===== Document excerpt

The crater’s rim-to-rim diameter is approx. 3 Km (about 1,85 miles) with a depth of about 620 mt (approx. 0,4 miles), and its rim rises about 200 mt (656 feet) above the surrounding lava-filled plains of Daedalia Planum, just South-West of the great Tharsis Volcanoes. Zumba is approximately 25% deeper than the average Martian Crater of this size – just one of several attributes that suggests it is a very fresh crater.
One estimate of Zumba’s age, generally accomplished by counting smaller superimposed craters on Zumba itself, suggests it may be 5 MY old. Even if such an estimate is off by 2-4 times, this is still a young geologic feature by Mars standards. Because Zumba is so young and so fresh, it is a perfect example of a simple crater. On Mars, a simple crater is generally less than 6-9 Km (about 3,7-5,6 miles) in diameter with a “simple” conical-bowl shape, minimal wall collapse and lacking a well-developed central feature (exx.: a peak, large pit, or ring).

==========
===== Provided material

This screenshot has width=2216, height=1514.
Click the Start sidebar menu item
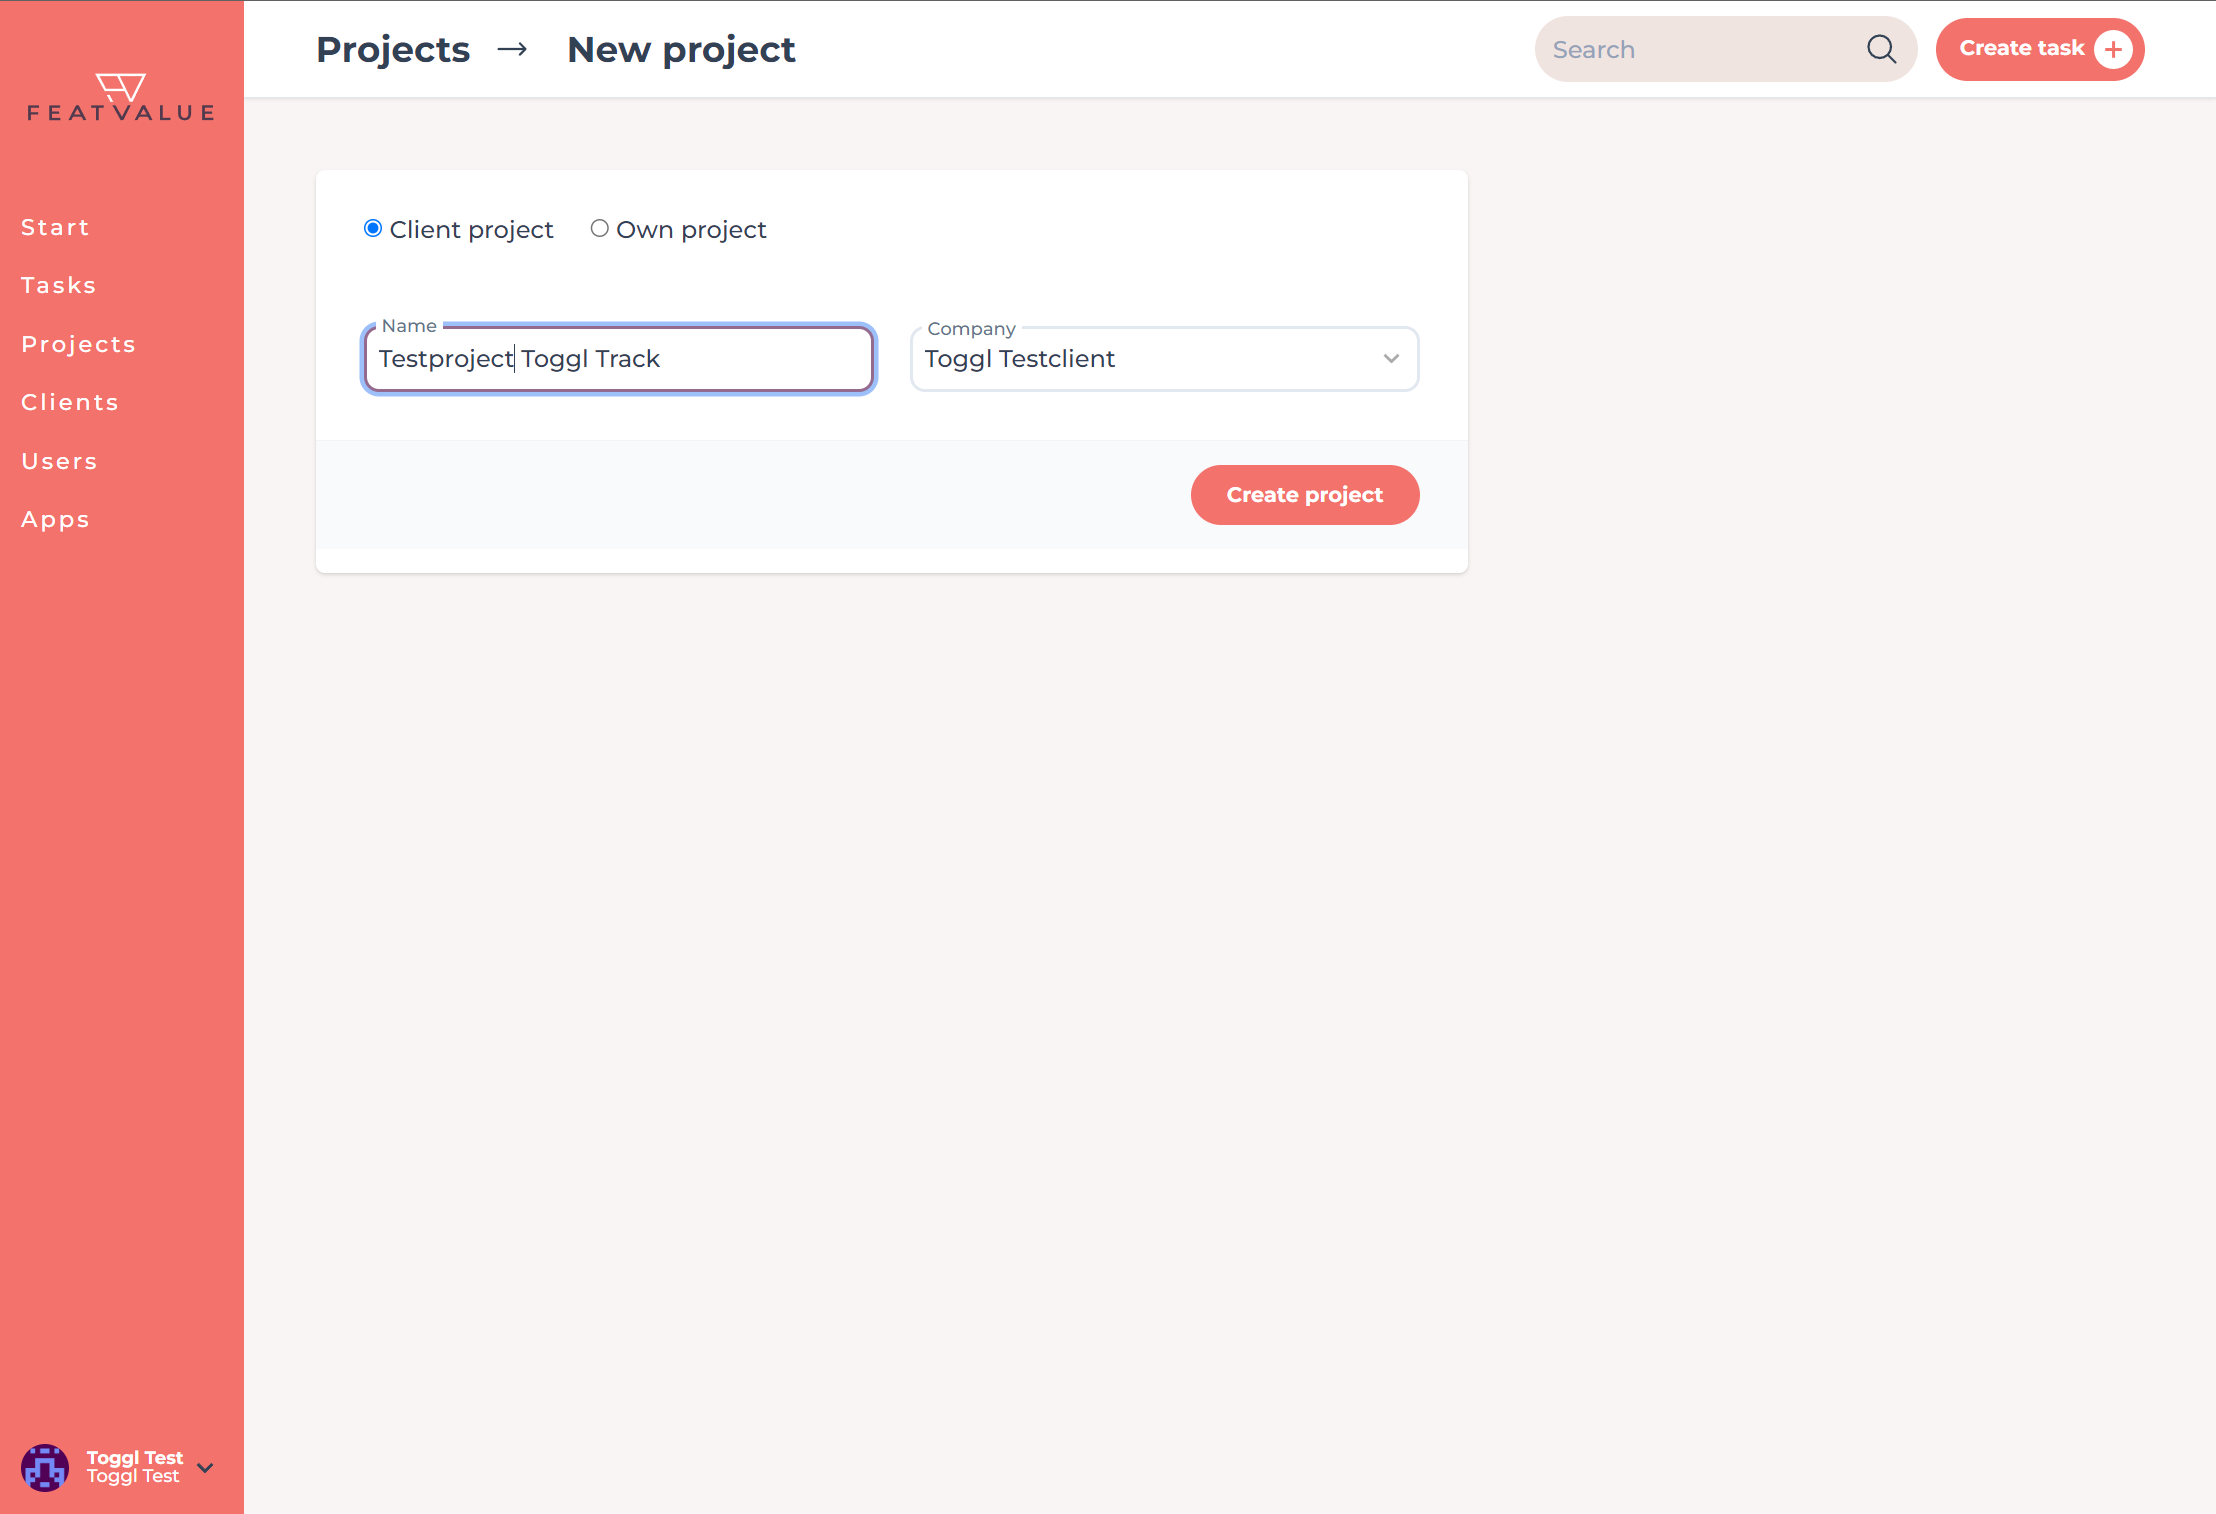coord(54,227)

==========
===== Provided material

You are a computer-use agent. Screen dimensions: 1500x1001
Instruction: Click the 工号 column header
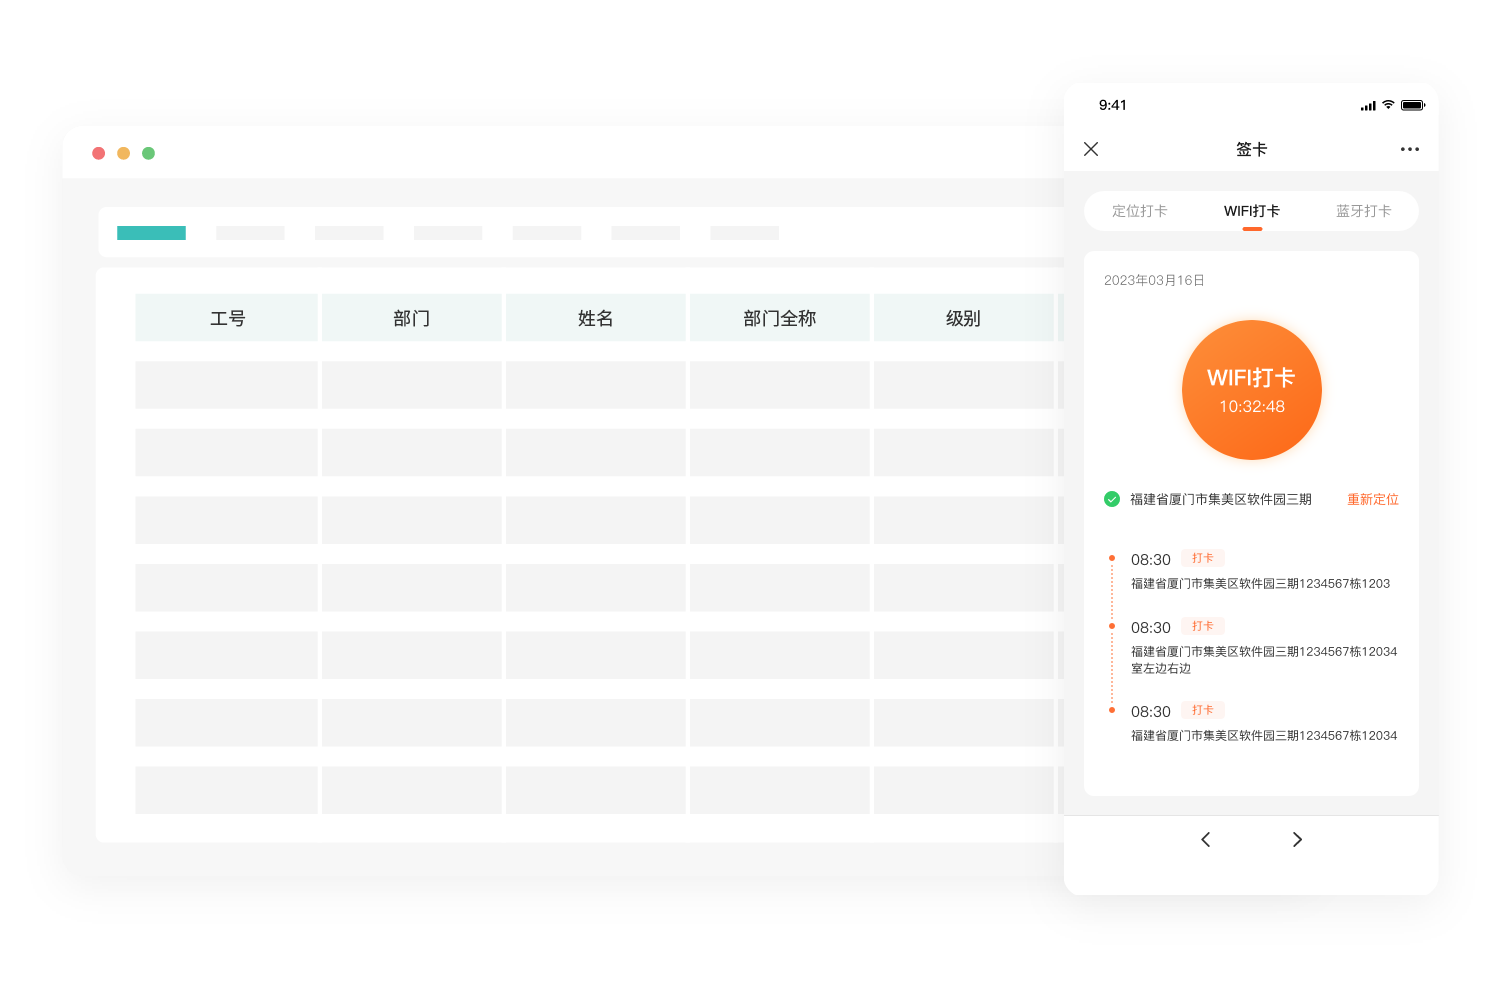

==========
===== Provided material

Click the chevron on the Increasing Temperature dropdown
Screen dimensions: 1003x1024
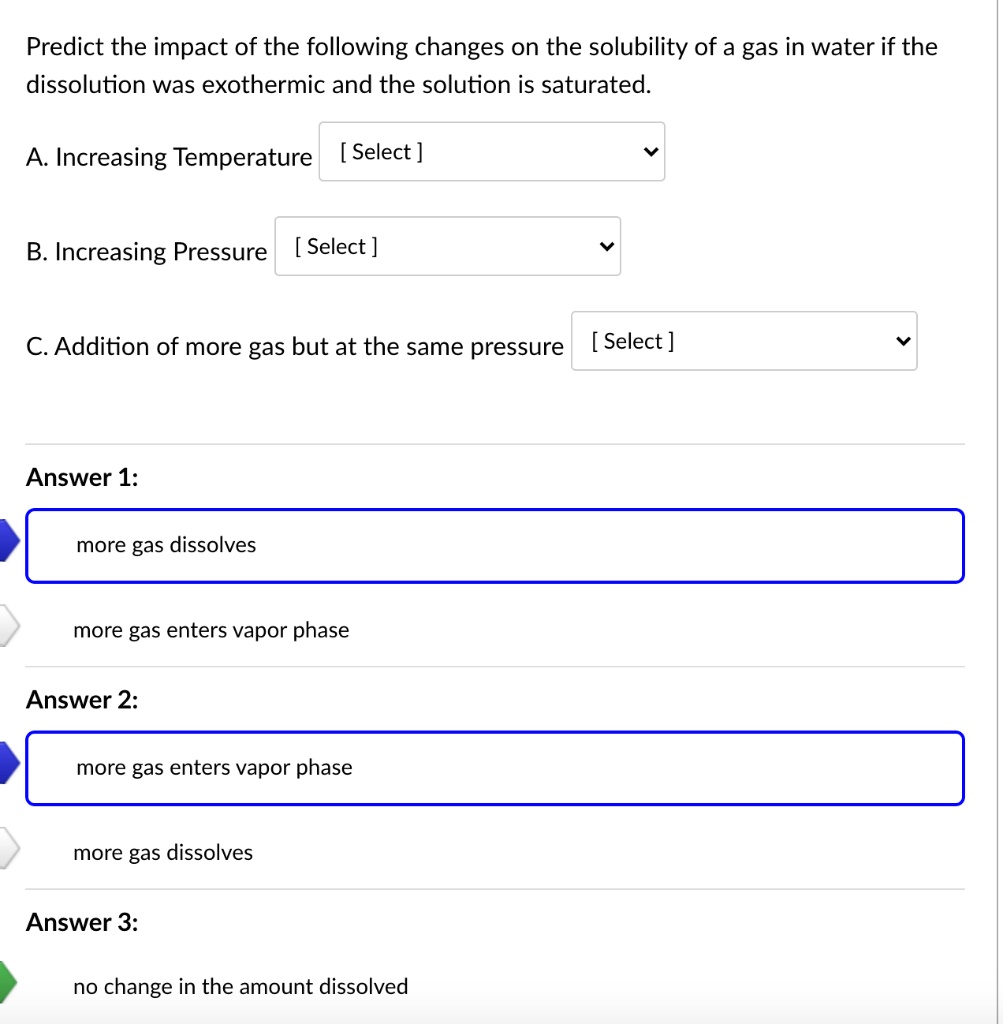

==========

■ **Task objective**
Say whether each statement below agrees with the Zumba crater text. Answer yes or no for each, and quote the words from the text that decide it. (a) Zumba is about 25% deeper than the average Martian crater of its size. (b) Zumba's age was estimated by measuring the lava flows around it. (c) A simple crater on Mars has a well-developed central peak.

■ **Response for this exercise**
(a) Yes: "Zumba is approximately 25% deeper than the average Martian Crater of this size"
(b) No: "generally accomplished by counting smaller superimposed craters on Zumba itself"
(c) No: "lacking a well-developed central feature (exx.: a peak, large pit, or ring)"